The electrocatalytic ammonia oxidation reaction (EAOR) holds significant promise for energy conversion and wastewater treatment applications. However, even the most active Pt-based catalysts are constrained by high overpotentials and poor stability, which hinder their practical implementation. Despite extensive efforts to improve catalyst performance, progress has remained limited. In this study, we propose a simple yet effective strategy utilizing super-concentrated electrolytes to enhance EAOR performance. By increasing the KOH concentration from 1 M to near saturation, we achieve a nearly 150 mV reduction in onset potential for pristine Pt catalyst (0.43 V vs RHE), which is among the lowest ones reported for EAOR to date.

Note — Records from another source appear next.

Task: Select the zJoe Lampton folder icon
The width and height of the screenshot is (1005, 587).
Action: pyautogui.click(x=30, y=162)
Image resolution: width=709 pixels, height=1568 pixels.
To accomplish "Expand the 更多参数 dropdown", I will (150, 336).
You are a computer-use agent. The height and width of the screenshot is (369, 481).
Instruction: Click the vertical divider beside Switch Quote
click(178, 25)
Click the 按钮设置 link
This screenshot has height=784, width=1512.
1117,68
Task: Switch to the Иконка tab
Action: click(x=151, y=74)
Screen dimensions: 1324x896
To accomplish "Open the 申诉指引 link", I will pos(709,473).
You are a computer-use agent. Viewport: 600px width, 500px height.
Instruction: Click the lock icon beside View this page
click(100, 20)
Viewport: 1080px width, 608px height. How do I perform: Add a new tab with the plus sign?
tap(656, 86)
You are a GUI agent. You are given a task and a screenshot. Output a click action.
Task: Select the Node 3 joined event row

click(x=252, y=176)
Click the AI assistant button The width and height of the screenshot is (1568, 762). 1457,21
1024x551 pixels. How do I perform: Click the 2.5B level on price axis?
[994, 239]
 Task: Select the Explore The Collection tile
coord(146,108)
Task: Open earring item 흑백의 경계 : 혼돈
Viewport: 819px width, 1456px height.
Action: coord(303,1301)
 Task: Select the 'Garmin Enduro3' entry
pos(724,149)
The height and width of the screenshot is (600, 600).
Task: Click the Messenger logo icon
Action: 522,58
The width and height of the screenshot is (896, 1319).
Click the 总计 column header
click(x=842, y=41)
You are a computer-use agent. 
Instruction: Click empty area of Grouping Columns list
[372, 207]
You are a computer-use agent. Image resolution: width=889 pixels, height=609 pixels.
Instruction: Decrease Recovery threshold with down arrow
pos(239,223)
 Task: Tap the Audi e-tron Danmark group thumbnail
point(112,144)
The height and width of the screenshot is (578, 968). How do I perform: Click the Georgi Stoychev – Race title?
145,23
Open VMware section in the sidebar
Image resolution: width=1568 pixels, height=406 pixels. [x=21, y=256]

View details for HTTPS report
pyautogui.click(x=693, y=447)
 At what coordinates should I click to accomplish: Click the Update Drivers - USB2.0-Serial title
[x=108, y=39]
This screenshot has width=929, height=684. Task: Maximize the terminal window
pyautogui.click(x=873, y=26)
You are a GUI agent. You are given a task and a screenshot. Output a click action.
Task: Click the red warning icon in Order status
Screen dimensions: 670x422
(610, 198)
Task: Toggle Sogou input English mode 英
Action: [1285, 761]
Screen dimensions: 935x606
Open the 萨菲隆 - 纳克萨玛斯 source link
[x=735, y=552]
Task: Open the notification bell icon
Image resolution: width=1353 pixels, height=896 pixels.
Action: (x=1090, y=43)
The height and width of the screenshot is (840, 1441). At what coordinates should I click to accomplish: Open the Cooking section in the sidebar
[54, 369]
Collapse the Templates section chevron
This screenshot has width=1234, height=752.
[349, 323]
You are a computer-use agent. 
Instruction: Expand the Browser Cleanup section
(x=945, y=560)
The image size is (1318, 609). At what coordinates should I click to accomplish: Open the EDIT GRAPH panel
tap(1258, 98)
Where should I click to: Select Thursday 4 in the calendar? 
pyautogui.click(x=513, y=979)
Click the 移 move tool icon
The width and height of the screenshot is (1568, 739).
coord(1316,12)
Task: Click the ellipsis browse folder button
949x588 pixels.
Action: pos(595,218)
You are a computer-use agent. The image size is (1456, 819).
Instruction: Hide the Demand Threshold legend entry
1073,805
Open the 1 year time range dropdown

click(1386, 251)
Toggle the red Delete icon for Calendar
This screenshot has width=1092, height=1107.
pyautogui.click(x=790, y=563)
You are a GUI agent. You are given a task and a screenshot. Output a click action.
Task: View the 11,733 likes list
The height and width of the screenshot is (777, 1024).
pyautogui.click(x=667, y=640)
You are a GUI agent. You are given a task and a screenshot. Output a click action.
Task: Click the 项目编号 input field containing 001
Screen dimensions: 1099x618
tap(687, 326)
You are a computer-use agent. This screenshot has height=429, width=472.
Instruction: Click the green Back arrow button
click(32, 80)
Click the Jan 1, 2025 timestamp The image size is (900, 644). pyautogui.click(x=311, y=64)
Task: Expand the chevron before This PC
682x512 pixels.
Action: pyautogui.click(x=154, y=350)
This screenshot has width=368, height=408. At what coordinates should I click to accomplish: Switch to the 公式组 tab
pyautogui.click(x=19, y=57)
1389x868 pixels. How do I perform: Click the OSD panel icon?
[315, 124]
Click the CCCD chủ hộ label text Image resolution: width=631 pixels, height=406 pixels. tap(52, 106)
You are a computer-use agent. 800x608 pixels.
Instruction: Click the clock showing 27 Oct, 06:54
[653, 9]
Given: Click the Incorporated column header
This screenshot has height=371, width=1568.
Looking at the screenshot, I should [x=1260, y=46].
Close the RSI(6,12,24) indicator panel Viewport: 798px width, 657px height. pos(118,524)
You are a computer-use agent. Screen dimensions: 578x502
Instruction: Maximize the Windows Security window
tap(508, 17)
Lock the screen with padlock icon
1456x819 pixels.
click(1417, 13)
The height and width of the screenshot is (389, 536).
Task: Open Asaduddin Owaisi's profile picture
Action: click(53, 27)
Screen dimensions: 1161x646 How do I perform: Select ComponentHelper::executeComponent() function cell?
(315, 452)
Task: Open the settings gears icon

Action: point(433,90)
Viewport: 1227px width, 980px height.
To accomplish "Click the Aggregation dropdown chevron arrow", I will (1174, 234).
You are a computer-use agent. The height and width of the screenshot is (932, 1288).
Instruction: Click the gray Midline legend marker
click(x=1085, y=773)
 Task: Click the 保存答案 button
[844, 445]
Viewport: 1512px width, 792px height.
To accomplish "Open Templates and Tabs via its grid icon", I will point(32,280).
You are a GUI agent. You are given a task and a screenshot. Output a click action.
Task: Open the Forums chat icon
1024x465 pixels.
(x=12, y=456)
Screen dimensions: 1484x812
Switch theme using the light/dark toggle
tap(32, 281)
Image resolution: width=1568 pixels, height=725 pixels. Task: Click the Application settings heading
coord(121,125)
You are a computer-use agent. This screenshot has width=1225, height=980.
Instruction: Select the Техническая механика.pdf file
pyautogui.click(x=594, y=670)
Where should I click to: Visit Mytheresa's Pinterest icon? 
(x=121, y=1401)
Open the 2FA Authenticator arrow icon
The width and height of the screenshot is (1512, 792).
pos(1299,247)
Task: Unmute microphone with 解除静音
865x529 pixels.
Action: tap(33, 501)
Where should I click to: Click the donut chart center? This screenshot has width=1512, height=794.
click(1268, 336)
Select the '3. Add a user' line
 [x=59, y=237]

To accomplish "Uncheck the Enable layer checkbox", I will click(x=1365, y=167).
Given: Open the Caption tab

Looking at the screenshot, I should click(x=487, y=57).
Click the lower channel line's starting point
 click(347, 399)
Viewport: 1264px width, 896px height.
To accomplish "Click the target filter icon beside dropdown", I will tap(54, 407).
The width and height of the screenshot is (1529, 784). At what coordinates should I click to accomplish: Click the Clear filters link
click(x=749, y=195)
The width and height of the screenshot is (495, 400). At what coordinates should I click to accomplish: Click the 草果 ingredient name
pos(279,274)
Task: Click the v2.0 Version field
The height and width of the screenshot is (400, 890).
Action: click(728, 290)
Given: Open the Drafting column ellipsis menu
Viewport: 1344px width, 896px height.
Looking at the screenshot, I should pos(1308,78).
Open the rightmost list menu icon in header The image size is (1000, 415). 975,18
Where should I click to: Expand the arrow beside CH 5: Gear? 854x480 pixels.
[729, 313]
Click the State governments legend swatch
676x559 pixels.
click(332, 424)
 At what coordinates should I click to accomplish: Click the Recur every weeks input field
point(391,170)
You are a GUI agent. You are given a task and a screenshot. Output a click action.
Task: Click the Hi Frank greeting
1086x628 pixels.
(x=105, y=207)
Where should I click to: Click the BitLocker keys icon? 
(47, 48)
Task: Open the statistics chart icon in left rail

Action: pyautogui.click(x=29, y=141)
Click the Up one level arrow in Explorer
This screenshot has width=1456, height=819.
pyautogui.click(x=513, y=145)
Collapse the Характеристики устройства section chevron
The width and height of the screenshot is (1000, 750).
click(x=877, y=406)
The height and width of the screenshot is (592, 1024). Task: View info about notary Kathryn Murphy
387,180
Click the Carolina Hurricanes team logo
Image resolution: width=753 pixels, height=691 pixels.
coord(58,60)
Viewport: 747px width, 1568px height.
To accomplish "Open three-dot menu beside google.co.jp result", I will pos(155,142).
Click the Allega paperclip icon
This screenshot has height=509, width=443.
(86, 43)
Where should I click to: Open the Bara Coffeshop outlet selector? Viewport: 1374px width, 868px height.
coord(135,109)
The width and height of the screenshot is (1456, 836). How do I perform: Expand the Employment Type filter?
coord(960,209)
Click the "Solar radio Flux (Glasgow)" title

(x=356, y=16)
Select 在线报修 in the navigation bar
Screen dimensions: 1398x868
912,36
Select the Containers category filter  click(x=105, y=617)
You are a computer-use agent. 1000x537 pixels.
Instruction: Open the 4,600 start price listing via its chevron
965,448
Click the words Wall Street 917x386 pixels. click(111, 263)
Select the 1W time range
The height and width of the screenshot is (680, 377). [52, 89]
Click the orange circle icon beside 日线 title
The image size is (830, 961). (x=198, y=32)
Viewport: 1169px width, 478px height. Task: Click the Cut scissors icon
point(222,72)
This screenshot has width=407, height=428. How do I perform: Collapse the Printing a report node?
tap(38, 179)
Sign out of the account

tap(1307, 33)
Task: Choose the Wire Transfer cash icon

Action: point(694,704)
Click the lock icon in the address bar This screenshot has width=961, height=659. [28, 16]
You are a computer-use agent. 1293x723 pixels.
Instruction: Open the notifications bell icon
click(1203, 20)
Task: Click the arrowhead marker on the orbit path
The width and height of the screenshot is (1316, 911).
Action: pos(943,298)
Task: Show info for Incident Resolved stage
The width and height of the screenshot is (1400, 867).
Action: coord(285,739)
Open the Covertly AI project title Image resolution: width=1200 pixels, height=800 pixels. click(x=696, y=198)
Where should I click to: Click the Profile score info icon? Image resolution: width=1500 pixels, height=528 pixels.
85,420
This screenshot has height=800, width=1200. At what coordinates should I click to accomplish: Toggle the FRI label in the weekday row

Moreover, this is accompanied by a 6.5-fold increase in peak current density and a nearly 100-fold extension in stable operating time. These substantial enhancements are attributed to the unique solution structure of super-concentrated electrolytes, which markedly differs from that of dilute solutions. In these concentrated media, the hydrogen-bonding network is altered, leading to the formation of highly nucleophilic H₃O₂⁻ species. These species effectively lower the activation energy for NH₃ deprotonation, thereby reducing the onset potential of EAOR and significantly boosting current density. Additionally, H₃O₂⁻ species promote the conversion of EAOR intermediates, preventing their accumulation, and thus improving EAOR stability. This super-concentration strategy is also applicable to non-noble metal catalysts, demonstrating its broad applicability for enhancing EAOR.